Arrange the lines of the records, from the line containing "Where should I" through the end of the records, as a JSON list of strings with one string per line. Leave out blank lines and the pictures.
>> start Data rows
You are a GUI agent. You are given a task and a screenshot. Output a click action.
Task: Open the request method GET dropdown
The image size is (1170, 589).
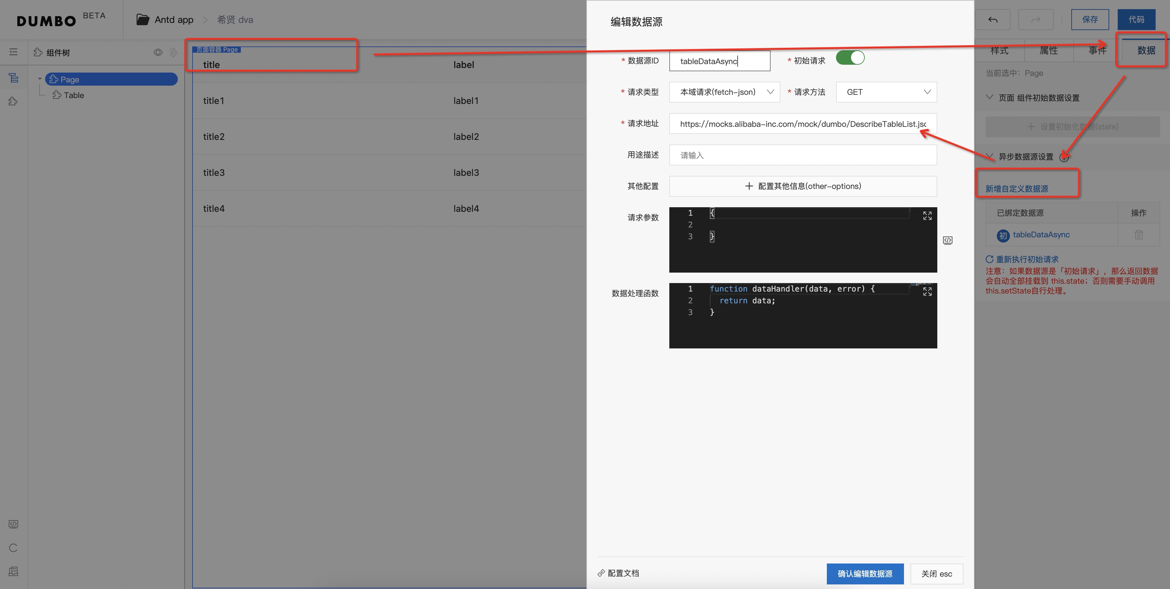pyautogui.click(x=886, y=92)
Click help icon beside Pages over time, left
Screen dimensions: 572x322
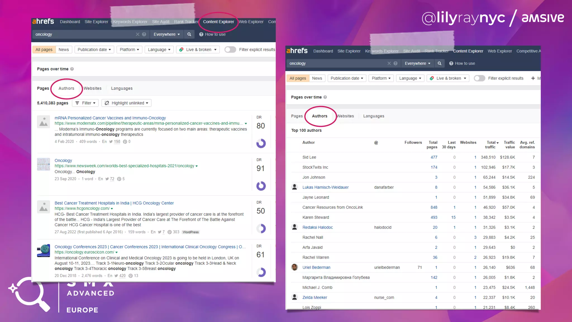point(72,69)
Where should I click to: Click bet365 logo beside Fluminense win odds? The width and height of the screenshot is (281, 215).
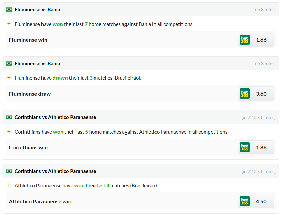245,40
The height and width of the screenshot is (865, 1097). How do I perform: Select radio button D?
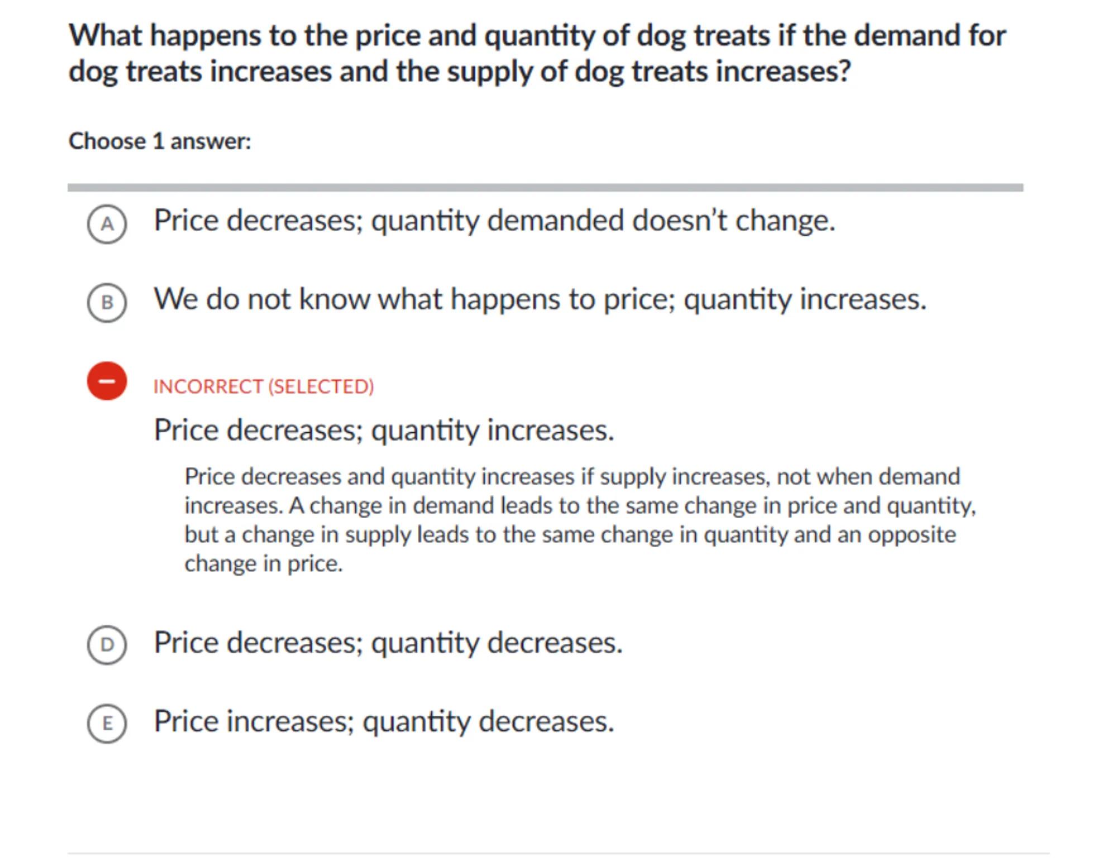point(107,644)
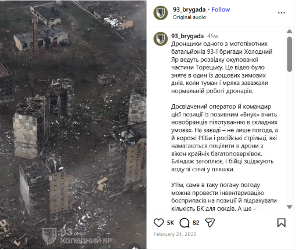The image size is (296, 250).
Task: Open comments via speech bubble icon
Action: point(185,223)
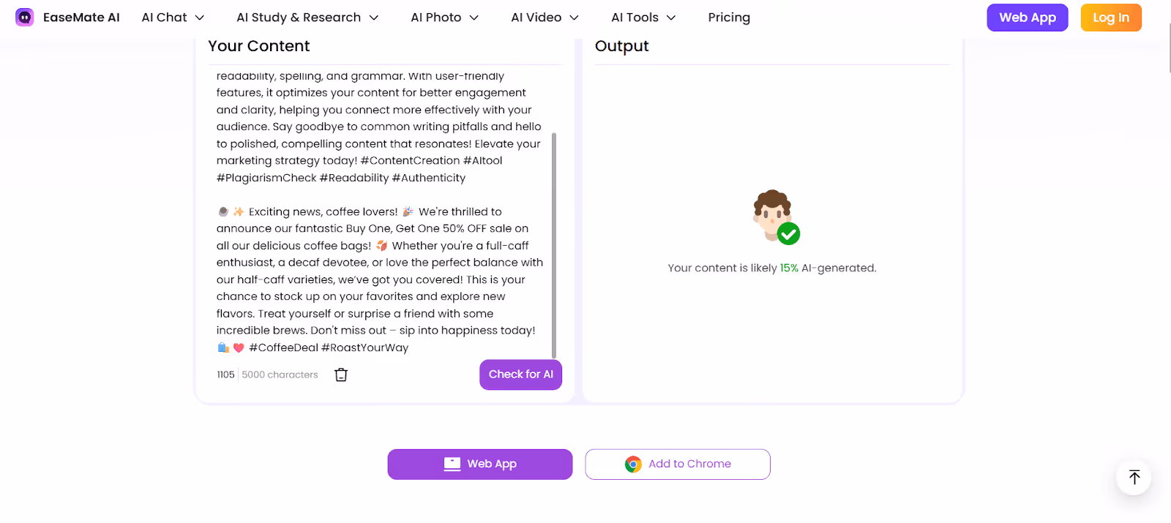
>> end Data rows
[Exercise result]
[
  "Where should I click to: Click bet365 logo beside Fluminense win odds? The width and height of the screenshot is (281, 215).",
  "245,40",
  "The height and width of the screenshot is (865, 1097). How do I perform: Select radio button D?",
  "point(107,644)",
  "The image size is (296, 250).",
  "Task: Open comments via speech bubble icon",
  "Action: point(185,223)"
]